## [Provided records]

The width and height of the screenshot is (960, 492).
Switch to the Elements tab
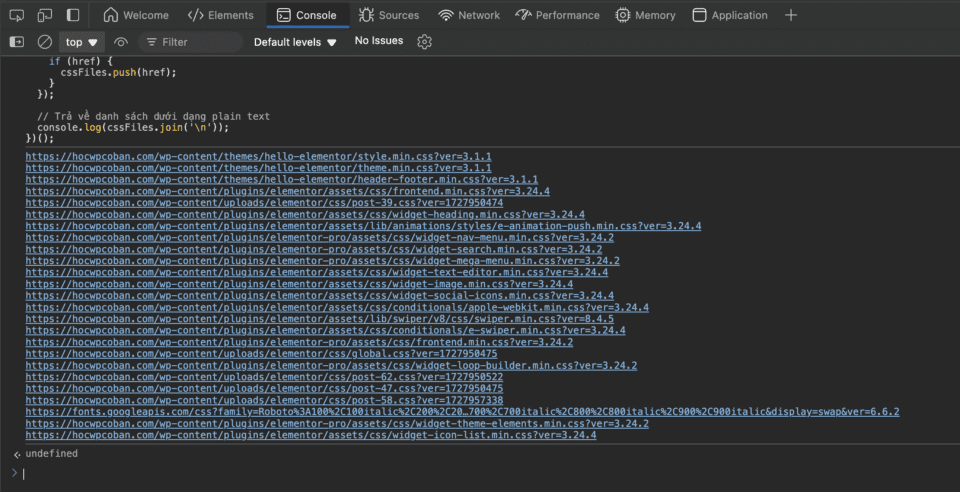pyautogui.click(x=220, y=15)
==
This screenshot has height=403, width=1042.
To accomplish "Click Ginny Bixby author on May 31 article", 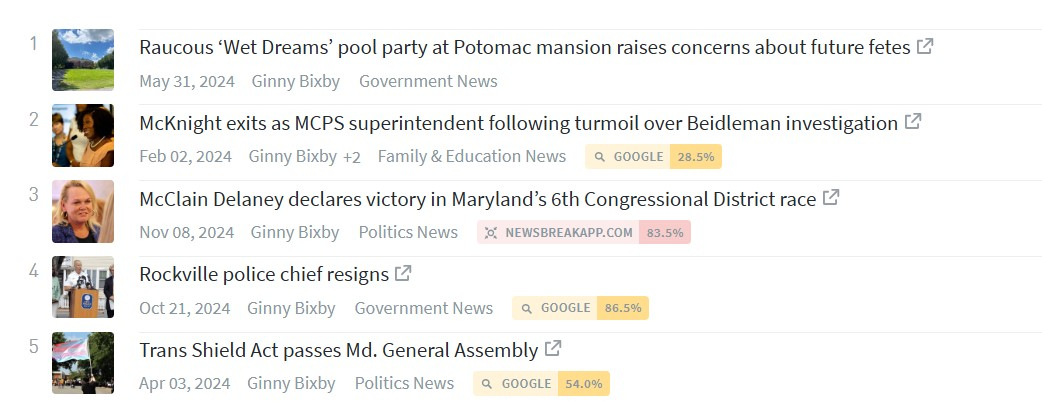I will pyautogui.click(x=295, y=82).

## [Task brief]
Look over the entries for "height", then copy every line that includes that string.

## [Your solution]
The width and height of the screenshot is (960, 492).
This screenshot has height=403, width=1042.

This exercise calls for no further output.